И без дальнейших колебаний он направился вслед за ней. По дороге он обдумывал, каким способом заставить ее поднять вуаль.

— Она не молода, — рассуждал д’Артаньян. — Это великосветская дама. Знакомая, ей-Богу, знакомая походка!

Звон его шпор и шаги гулко раздавались на пустынной улице. Вдруг ему улыбнулась удача, на которую он не рассчитывал. Шум шагов встревожил даму. Она вообразила, что за ней кто-то гонится или следит — это, впрочем, было верно, — и оглянулась.

Д’Артаньян подскочил, словно ему в икры попал заряд дроби, и, круто повернувшись, прошептал:

— Госпожа де Шеврез.

Д’Артаньян во что бы то ни стало решился разузнать все. Он попросил папашу Селестена осведомиться у могильщика, кого хоронили сегодня утром.

— Бедного францисканского монаха, — последовал ответ, — у которого не было даже собаки, любившей его на земле и проводившей до последнего жилища.

"Если бы это было так, — подумал д’Артаньян, — Арамис не присутствовал бы на его похоронах. Его преосвященство епископ ваннский не отличается собачьей преданностью; а насчет собачьего чутья — другое дело".

XIV

КАК ПОРТОС, ТРЮШЕН И ПЛАНШЕ РАССТАЛИСЬ ДРУЗЬЯМИ БЛАГОДАРЯ Д’АРТАНЬЯНУ

В доме Планше хорошо поели. Портос сломал одну лестницу и два вишневых дерева, опустошил малиновые кусты, но никак не мог добраться до земляники, так как, по его словам, ему мешал пояс.

Трюшен, уже освоившаяся с великаном, сказала ему:

— Не пояс, а животик мешает вам нагибаться.

Восхищенный Портос поцеловал Трюшен, которая нарвала целую пригоршню земляники и клала ему ягоды в рот. Прибывший в это время д’Артаньян пожурил Портоса за лень и втихомолку пожалел Планше.

Портос отлично позавтракал. После еды он молвил, поглядывая на Трюшен:

— Мне здесь нравится.

Трюшен улыбнулась. Планше последовал ее примеру, но его улыбка вышла немного натянутой.
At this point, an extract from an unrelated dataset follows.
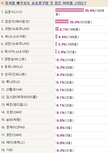The width and height of the screenshot is (108, 153).
Task: Click the 55.4% vote bar for 김준수
Action: tap(69, 10)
Тогда д’Артаньян обратился к Портосу:

— Роскошь, которою окружил вас Планше, не должна мешать вам, друг мой, вспомнить об истинной цели нашего путешествия в Фонтенбло.

— О моем представлении королю?

— Именно. Я сейчас пойду сделать необходимые приготовления. А вы пожалуйста, останьтесь здесь.

— Хорошо, — согласился Портос.

Планше испуганно взглянул на д'Артаньяна.

— Вы уходите ненадолго? — спросил он.

— Нет, мой друг, и сегодня же вечером я избавлю тебя от обоих обременительных гостей.

— Как можно говорить так, господин д’Артаньян!

— Видишь ли, у тебя чудесное сердце, но очень маленький дом. Бывает, что у человека всего две десятины, а он может поместить короля и окружить его комфортом. Но ты не рожден вельможей, Планше.

— И господин Портос тоже, — пробормотал Планше.

— Он стал им, дорогой мой; вот уже двадцать лет он получает по сто тысяч ливров в год и пятьдесят лет является обладателем двух кулаков и спины, не имеющих равных во всей прекрасной Франции. Портос — очень большой господин по сравнению с тобой, друг мой, и… я не продолжаю: ты достаточно умен.